[FeatureRequest] Pad on broadcast dimensions are not well supported by codegen (both frontend / backend) #21

jjsjann123 · 2023-03-16T08:27:59Z

Background

This is a pretty involved topic. The original question rises from @jacobhinkle 's comment on the lack of support on padding broadcast dimensions from codegen. #10 (comment)
I had an offline discussion with @naoyam on this and want to open up the issue to track the problem.

We need to support padding on broadcast dimensions. Look at the example below vvv:

def fn0():
  t0 = torch.randn(1)  # how are we define t0 IterDomain?                       
  t1 = torch.randn(5)
  o1 = torch._C._nn.pad(t0, (2, 1))
  o2 = t0 + t1

t0's IterDomain needs to be marked as broadcast, since we need to resolve output shape of o2 from t0 + t1, where t1 has a non-broadcast IterDomain.
Meanwhile, t0 is being padded, so we can't really work around it without proper backend support.

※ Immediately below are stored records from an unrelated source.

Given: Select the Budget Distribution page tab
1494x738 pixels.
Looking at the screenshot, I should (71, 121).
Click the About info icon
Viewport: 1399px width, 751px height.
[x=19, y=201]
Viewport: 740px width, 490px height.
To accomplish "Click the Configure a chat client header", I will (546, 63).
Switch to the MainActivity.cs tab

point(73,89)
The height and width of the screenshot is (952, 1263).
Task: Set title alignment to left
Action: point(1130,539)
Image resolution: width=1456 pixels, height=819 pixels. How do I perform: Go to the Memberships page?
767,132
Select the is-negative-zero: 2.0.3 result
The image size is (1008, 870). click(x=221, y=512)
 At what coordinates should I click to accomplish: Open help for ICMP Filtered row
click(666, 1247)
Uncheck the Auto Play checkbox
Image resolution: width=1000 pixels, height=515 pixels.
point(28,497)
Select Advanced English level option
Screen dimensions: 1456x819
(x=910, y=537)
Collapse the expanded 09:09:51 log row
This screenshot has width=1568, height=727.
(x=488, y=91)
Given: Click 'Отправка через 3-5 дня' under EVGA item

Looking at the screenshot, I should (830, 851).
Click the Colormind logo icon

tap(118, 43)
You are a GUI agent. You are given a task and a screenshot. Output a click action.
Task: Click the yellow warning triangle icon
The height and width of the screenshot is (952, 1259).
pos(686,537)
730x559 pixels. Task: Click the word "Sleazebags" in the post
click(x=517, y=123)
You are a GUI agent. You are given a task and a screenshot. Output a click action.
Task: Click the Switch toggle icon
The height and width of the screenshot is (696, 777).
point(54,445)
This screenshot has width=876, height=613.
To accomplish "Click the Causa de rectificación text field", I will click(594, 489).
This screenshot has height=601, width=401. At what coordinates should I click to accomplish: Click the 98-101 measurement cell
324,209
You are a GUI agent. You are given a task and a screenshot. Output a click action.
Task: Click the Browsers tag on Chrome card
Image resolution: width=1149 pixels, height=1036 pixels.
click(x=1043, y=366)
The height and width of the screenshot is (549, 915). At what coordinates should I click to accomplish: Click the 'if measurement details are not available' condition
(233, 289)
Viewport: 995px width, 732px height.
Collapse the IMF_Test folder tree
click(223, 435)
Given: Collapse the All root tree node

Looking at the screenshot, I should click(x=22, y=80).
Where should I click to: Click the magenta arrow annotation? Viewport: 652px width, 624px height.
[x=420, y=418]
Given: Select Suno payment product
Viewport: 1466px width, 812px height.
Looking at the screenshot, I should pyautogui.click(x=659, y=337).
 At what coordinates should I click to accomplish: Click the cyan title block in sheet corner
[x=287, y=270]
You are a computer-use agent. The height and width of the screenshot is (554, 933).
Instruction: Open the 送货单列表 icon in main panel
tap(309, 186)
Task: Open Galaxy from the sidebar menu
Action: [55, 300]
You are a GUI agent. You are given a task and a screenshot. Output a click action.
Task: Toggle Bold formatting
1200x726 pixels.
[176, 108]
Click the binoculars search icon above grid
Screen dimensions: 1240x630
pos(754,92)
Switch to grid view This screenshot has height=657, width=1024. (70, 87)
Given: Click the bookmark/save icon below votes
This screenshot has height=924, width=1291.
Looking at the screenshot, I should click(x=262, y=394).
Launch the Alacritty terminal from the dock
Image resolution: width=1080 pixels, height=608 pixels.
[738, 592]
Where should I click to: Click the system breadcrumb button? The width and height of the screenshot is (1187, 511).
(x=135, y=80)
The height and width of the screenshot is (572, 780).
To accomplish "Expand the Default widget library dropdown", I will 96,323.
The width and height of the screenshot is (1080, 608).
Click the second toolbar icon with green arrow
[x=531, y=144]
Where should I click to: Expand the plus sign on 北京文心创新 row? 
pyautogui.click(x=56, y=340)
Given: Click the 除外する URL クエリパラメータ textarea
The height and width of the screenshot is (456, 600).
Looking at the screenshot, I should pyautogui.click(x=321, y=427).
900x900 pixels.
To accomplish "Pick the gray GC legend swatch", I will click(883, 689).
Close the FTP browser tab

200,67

Our current API seems to suggest that we support dynamic pad length.

Fuser/csrc/ops/alias.cpp

Lines 382 to 384 in 86d5dd3

    
           // Padding widths are assumed to be non-negative. Currently there's no 
        
           // validation. 
        
           TensorView* pad(TensorView* inp, const std::vector<Val*>& pad_widths) {

I doubt that we actually can support it.

def fn1(pad_left, pad_right):
  t0 = torch.empty([1])
  t1 = torch._C._nn.pad(t0, (pad_left, pad_right))  # how are we define t1 IterDomain?

Given the example above, t0 has size-1 rank-1, which means it comes with a broadcast IterDomain.

So the tricky part here comes to, what do we do with t1? Does t1 has an broadcast or non-broadcast IterDomain? Well, that depends on pad_left/pad_right value!
Imagine if you are given 0 pad at runtime, then the output t1 needs to have a broadcast IterDomain, while with non-zero padding, we'll have a non-broadcast IterDomain (Note: no it can't be a broadcast with extend, since we are padding a certain value here!).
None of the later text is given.